▶ _DOCUMENTO DI ORIGINE_
L'interesse per il cinema è venuto prima della fotografìa. Volevo vedere subito la scena, il movimento. Come Lumière, sviluppo io i miei film, con un telaietto, avvolgo gli spezzoni di pellicola e sviluppo. Anche lì ho detto: continuo se vedo subito, se posso essere indipendente. Facendo film cosiddetti astratti, hai bisogno di una verifica immediata. Certamente mi muovevo con il grande esempio dell'intera avanguardia storica. Mi sembra impossibile non toccare queste tre cose, la pittura, la fotografìa, il film: animare le immagini, vedere il movimento. Con la fotografìa e il film vedi la stessa cosa con due mezzi diversi. Dici, questa è una figura e ora voglio che cammini: spengo la luce e vedo la sua storia. E dalla parete comincia a muoversi, ti viene incontro. Si spegne la luce e hai il documento, più l'azione. Una cosa complessissima. Ho trovato impossibile non farlo. Volevo rompere la sensazione della narratività convenzionale. Anche lì un continuo tradire, come spogliare la Polaroid, cavare, trasferire. E poi mi piacevano le iterazioni, le serialità, il tempo unico con altri tempi pressati dentro, le variazioni di velocità, scomporre la realtà in più fotogrammi. Puoi fare un salto e metterci un tempo lunghissimo per cadere: salti alla mattina e cadi alla sera.

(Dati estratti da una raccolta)
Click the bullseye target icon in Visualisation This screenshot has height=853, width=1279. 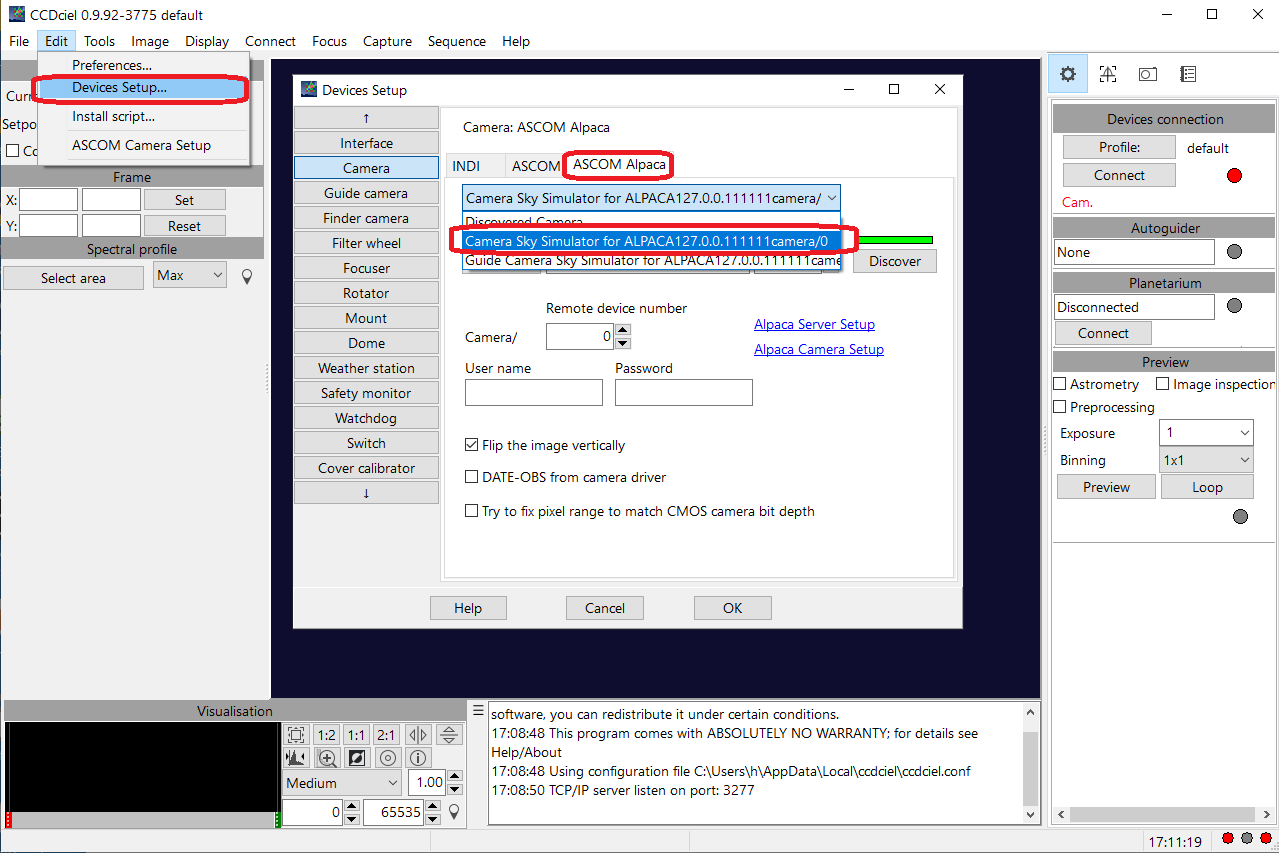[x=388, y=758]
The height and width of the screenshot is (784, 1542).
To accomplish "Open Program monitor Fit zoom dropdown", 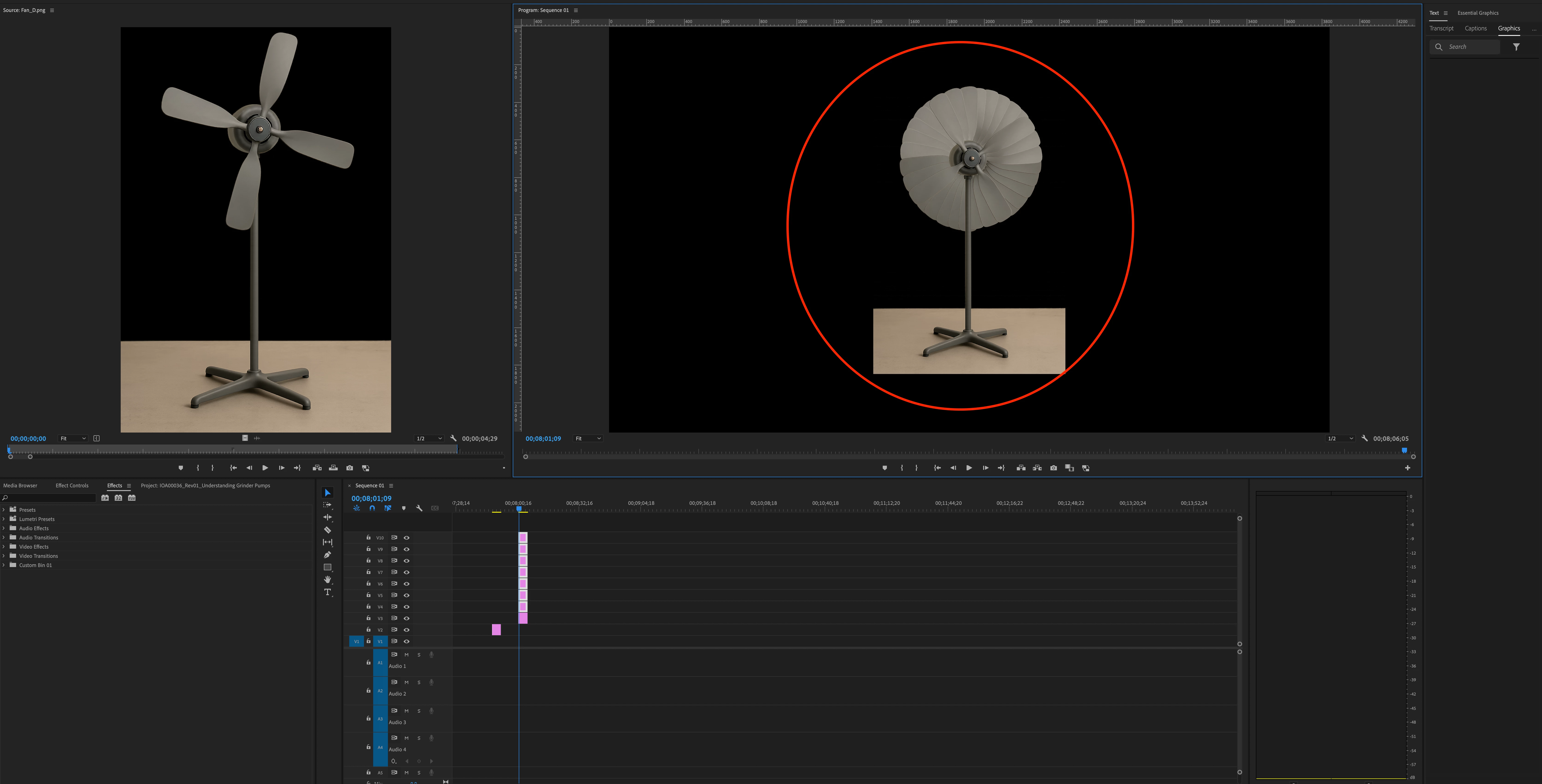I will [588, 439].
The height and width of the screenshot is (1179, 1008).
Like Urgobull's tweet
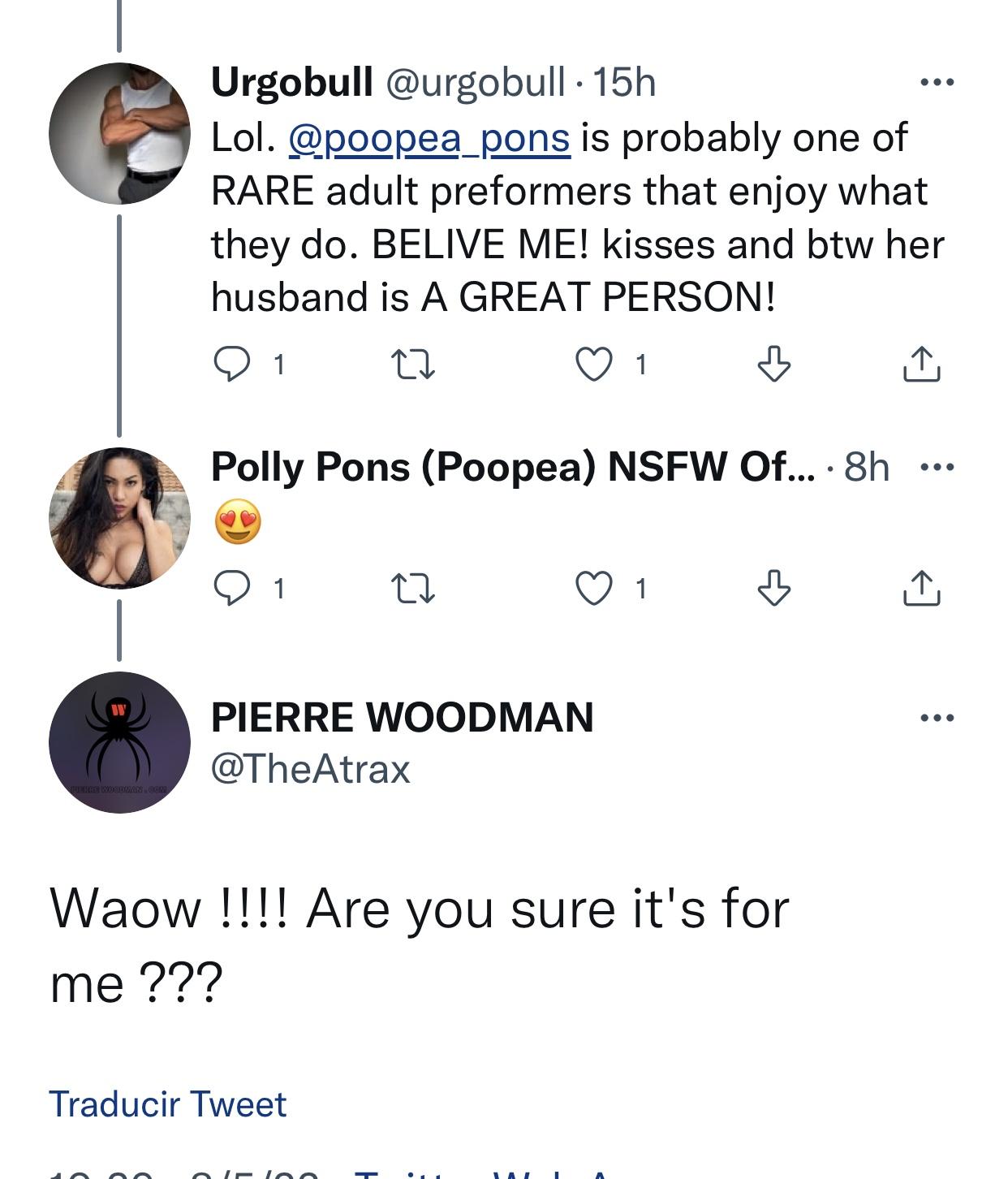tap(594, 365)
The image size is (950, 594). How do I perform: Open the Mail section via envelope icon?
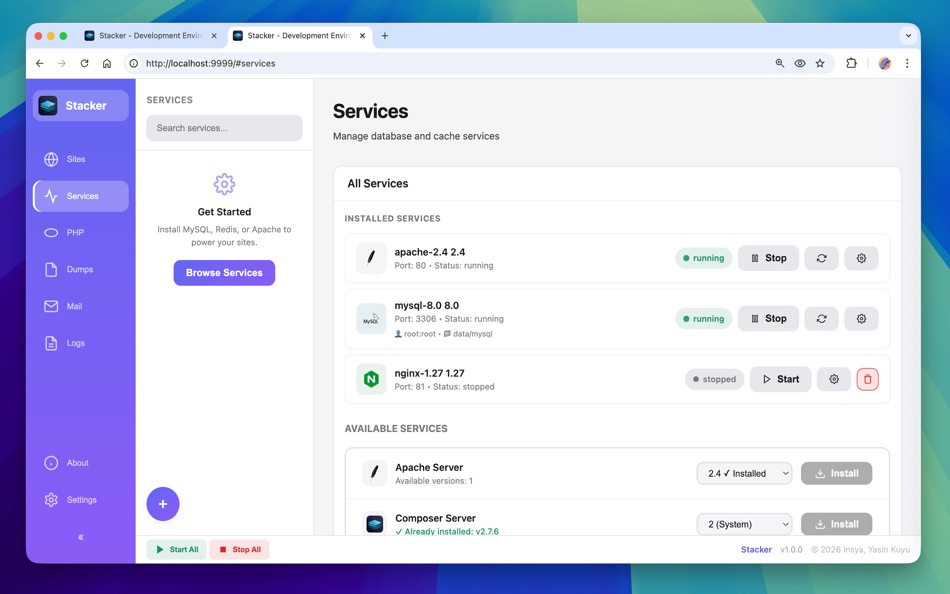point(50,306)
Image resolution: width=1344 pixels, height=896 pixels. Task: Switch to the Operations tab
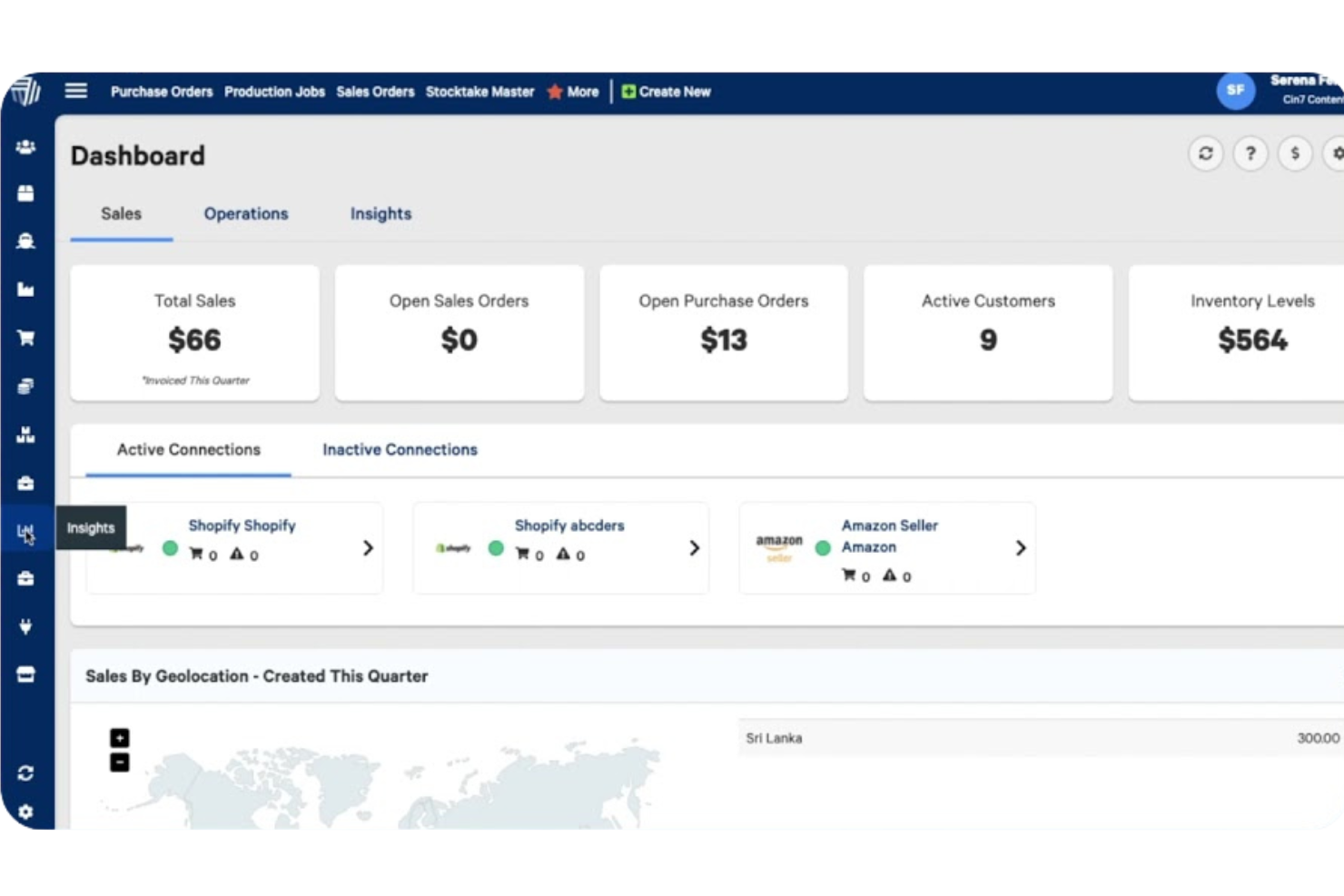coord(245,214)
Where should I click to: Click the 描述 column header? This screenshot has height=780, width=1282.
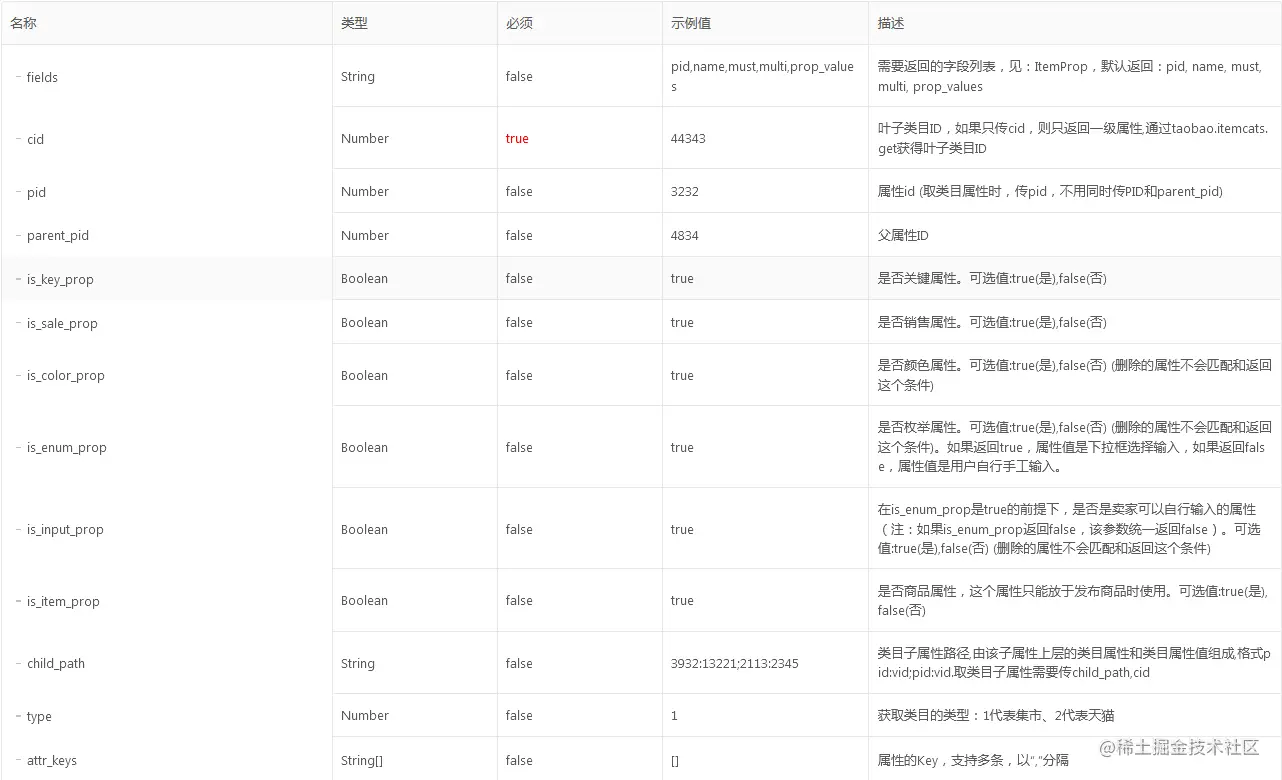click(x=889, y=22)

▶ _OBIETTIVO_
Nel brano su cinema e fotografia, con quale strumento chi scrive sviluppa da sé i propri film? Il materiale proviene da un'altra fonte.

▶ _RISPOSTA ALL'ESERCIZIO_
Con un telaietto, su cui avvolge gli spezzoni di pellicola.